■ **Record excerpts**:
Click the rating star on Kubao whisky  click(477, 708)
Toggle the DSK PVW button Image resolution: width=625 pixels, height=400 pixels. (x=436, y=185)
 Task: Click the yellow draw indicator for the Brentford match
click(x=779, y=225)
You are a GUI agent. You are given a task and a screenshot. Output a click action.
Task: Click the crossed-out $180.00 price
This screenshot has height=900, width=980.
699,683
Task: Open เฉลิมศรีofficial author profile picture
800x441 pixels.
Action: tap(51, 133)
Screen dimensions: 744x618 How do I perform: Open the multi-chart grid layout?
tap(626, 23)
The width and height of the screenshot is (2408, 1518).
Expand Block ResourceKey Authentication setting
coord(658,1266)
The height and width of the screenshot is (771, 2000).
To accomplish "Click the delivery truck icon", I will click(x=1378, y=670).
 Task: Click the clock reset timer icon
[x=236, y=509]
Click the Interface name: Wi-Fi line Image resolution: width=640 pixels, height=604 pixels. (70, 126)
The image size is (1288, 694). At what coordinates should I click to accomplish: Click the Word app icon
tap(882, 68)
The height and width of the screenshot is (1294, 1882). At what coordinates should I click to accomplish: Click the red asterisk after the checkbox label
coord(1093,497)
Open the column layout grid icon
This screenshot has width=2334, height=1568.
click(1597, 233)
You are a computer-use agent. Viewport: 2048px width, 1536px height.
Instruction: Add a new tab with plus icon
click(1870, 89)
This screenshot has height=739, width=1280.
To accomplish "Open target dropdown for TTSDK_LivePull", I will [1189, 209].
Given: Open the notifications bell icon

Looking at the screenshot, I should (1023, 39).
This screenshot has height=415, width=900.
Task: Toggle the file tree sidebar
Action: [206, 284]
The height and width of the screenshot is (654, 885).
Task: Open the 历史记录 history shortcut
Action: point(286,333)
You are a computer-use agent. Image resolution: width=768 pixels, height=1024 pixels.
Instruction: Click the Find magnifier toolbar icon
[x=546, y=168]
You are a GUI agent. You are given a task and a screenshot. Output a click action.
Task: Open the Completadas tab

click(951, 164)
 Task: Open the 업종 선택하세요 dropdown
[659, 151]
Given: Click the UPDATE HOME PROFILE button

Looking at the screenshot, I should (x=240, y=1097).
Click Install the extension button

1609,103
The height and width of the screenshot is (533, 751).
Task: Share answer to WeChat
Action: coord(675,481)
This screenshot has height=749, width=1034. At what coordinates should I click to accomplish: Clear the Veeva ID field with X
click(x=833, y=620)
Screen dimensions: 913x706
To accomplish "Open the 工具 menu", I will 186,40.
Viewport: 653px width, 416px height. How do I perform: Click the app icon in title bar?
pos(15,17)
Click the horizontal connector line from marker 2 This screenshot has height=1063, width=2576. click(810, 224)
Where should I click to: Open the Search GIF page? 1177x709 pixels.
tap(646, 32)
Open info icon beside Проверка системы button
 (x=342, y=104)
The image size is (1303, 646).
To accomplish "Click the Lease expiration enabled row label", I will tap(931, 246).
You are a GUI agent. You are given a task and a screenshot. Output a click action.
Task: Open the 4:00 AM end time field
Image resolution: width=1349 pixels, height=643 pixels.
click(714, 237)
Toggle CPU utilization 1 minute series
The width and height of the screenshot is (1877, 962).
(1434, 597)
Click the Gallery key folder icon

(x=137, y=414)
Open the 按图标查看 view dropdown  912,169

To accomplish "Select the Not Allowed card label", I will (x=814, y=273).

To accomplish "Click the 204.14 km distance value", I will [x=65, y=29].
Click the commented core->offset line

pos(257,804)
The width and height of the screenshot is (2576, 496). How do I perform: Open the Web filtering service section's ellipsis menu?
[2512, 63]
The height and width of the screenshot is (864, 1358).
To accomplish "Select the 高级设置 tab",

■ **Work instructions**:
Print each line of the data exactly as it was written.

■ **Answer box**:
Click the rating star on Kubao whisky  click(477, 708)
Toggle the DSK PVW button Image resolution: width=625 pixels, height=400 pixels. (x=436, y=185)
 Task: Click the yellow draw indicator for the Brentford match
click(x=779, y=225)
You are a GUI agent. You are given a task and a screenshot. Output a click action.
Task: Click the crossed-out $180.00 price
This screenshot has height=900, width=980.
699,683
Task: Open เฉลิมศรีofficial author profile picture
800x441 pixels.
Action: tap(51, 133)
Screen dimensions: 744x618 How do I perform: Open the multi-chart grid layout?
tap(626, 23)
The width and height of the screenshot is (2408, 1518).
Expand Block ResourceKey Authentication setting
coord(658,1266)
The height and width of the screenshot is (771, 2000).
To accomplish "Click the delivery truck icon", I will click(x=1378, y=670).
 Task: Click the clock reset timer icon
[x=236, y=509]
Click the Interface name: Wi-Fi line Image resolution: width=640 pixels, height=604 pixels. (70, 126)
The image size is (1288, 694). At what coordinates should I click to accomplish: Click the Word app icon
tap(882, 68)
The height and width of the screenshot is (1294, 1882). At what coordinates should I click to accomplish: Click the red asterisk after the checkbox label
coord(1093,497)
Open the column layout grid icon
This screenshot has width=2334, height=1568.
click(1597, 233)
You are a computer-use agent. Viewport: 2048px width, 1536px height.
Instruction: Add a new tab with plus icon
click(1870, 89)
This screenshot has height=739, width=1280.
To accomplish "Open target dropdown for TTSDK_LivePull", I will [1189, 209].
Given: Open the notifications bell icon

Looking at the screenshot, I should (1023, 39).
This screenshot has height=415, width=900.
Task: Toggle the file tree sidebar
Action: [206, 284]
The height and width of the screenshot is (654, 885).
Task: Open the 历史记录 history shortcut
Action: point(286,333)
You are a computer-use agent. Image resolution: width=768 pixels, height=1024 pixels.
Instruction: Click the Find magnifier toolbar icon
[x=546, y=168]
You are a GUI agent. You are given a task and a screenshot. Output a click action.
Task: Open the Completadas tab

click(951, 164)
 Task: Open the 업종 선택하세요 dropdown
[659, 151]
Given: Click the UPDATE HOME PROFILE button

Looking at the screenshot, I should (x=240, y=1097).
Click Install the extension button

1609,103
The height and width of the screenshot is (533, 751).
Task: Share answer to WeChat
Action: coord(675,481)
This screenshot has height=749, width=1034. At what coordinates should I click to accomplish: Clear the Veeva ID field with X
click(x=833, y=620)
Screen dimensions: 913x706
To accomplish "Open the 工具 menu", I will 186,40.
Viewport: 653px width, 416px height. How do I perform: Click the app icon in title bar?
pos(15,17)
Click the horizontal connector line from marker 2 This screenshot has height=1063, width=2576. click(810, 224)
Where should I click to: Open the Search GIF page? 1177x709 pixels.
tap(646, 32)
Open info icon beside Проверка системы button
 (x=342, y=104)
The image size is (1303, 646).
To accomplish "Click the Lease expiration enabled row label", I will tap(931, 246).
You are a GUI agent. You are given a task and a screenshot. Output a click action.
Task: Open the 4:00 AM end time field
Image resolution: width=1349 pixels, height=643 pixels.
click(714, 237)
Toggle CPU utilization 1 minute series
The width and height of the screenshot is (1877, 962).
(1434, 597)
Click the Gallery key folder icon

(x=137, y=414)
Open the 按图标查看 view dropdown  912,169

To accomplish "Select the Not Allowed card label", I will (x=814, y=273).

To accomplish "Click the 204.14 km distance value", I will [x=65, y=29].
Click the commented core->offset line

pos(257,804)
The width and height of the screenshot is (2576, 496). How do I perform: Open the Web filtering service section's ellipsis menu?
[2512, 63]
The height and width of the screenshot is (864, 1358).
To accomplish "Select the 高级设置 tab",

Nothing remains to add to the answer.